■ **QUOTED PASSAGE**:

○ ○ ○

MgO has characteristic features in that it has excellent heat resistance due to its high melting point (about 2,800°C) and that it is excellent in electrical insulation, free of toxicity and relatively inexpensive.
The above characteristic features are utilized, for example, as follows. MgO is dispersed in water, for example, together with another component as required, coated on the surface of, mainly, a metal material with a roll, or the like, dried and reacted with a metal material constituent by firing the coating to form a ceramic coating of 2MgO.SiO2 (forsterite), MgAl2 O4 (spinel) or the like, excellent in heat resistance and electric insulation. In this case, the ceramic coating is required to have the following properties. The ceramic coating can be formed at a temperature as low as possible for economic performance and for preventing the alteration of the substrate metal under a firing atmospheric gas. Further, the formed ceramic coating is required to be dense and free of nonuniformity and to have excellent adhesion to the substrate metal.
MgO has a high melting point so that MgO shows sufficient reactivity only at a considerably high temperature, and MgO requires at least about 900°C or higher for forming a ceramic coating. Attempts have been made to form fine particles of MgO and a dense dispersion of MgO in water for decreasing the ceramic coating-forming temperature and forming a dense ceramic coating, while the firing temperature of about 900°C is the lowest temperature that can be achieved at present.

○ ○ ○

■ **WORK TASK A**:
In the passage on magnesium oxide coatings, what is the lowest firing temperature that can currently be achieved for forming a ceramic coating?
■ **WORK TASK B**:
Decide whether each statement agrees with the passage on magnesium oxide coatings. Answer yes or no, and quote the words from the passage that settle it. (i) MgO is described as relatively inexpensive. (ii) The ceramic coating should be formed at as high a temperature as possible. (iii) MgO reacts sufficiently at low temperatures.
■ **WORK TASK C**:
Write a continuation of the passage on magnesium oxide coatings, beginning after its final sentence.

■ **INFORMATION SHOWN**:

○ ○ ○

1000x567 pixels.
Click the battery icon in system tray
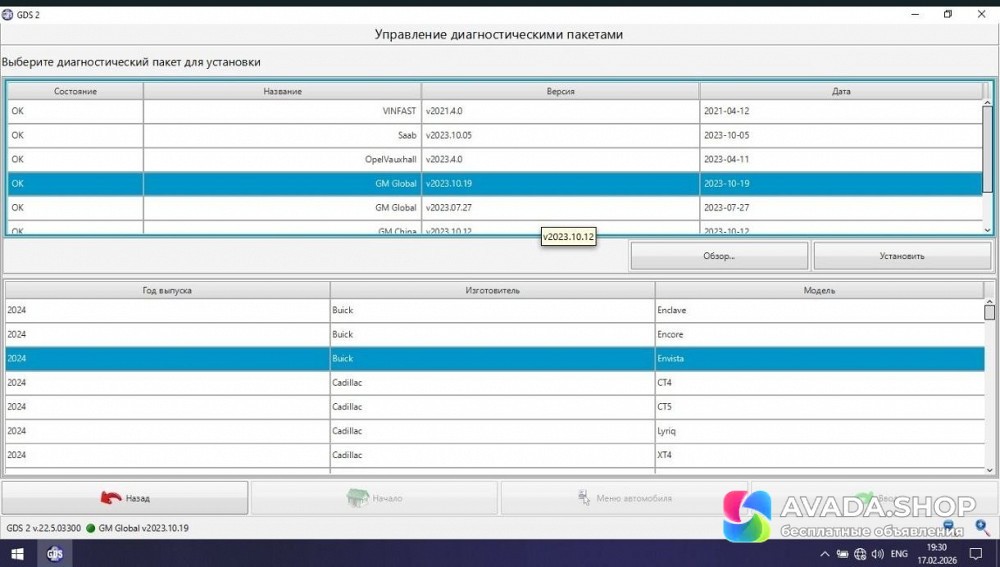[842, 553]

○ ○ ○

■ **WRITTEN RESPONSE A**:
About 900°C.

■ **WRITTEN RESPONSE B**:
(i) Yes: "relatively inexpensive"
(ii) No: "can be formed at a temperature as low as possible"
(iii) No: "MgO shows sufficient reactivity only at a considerably high temperature"

■ **WRITTEN RESPONSE C**:
If the above firing temperature can be decreased, not only energy can be saved but also the alteration of a metal material by a firing atmospheric gas during the firing can be decreased. If the above is possible, high-quality metal materials such as an electromagnetic steel plate can be produced. Further, MgO is highly susceptible to the temperature for firing Mg(OH)2, and even if the above firing temperature is a little lower than the required temperature, MgO shows high hydrolyzability so that it deteriorates the quality of a substrate metal by peroxidation. Further, when the firing temperature is a little higher than the required temperature, MgO is deactivated so that the ceramic coating formability of MgO greatly decreases.
It is an object of the present invention to provide a coating-forming agent capable of forming a coating on a substrate of a metal material at a lower temperature than the temperature at which a coating of magnesium oxide is formed, and a process for the production of the coating-forming agent.
It is another object of the present invention to provide a novel ceramic coating-forming agent of an Mg-M3+ -O based two-component oxide solid solution capable of forming a ceramic coating excellent in heat resistance, adhesion to a substrate metal, electric insulation and the properties of low thermal expansion, at a low temperature, and a process for the production of the ceramic coating-forming agent.
According to the present invention, there is provided a ceramic coating-forming agent for a metal material, which contains, as a main ingredient, an Mg-M3+ -O based two-component oxide solid solution of the formula (1),
(Mg1-x M2+x)1-y M3+ y O (1)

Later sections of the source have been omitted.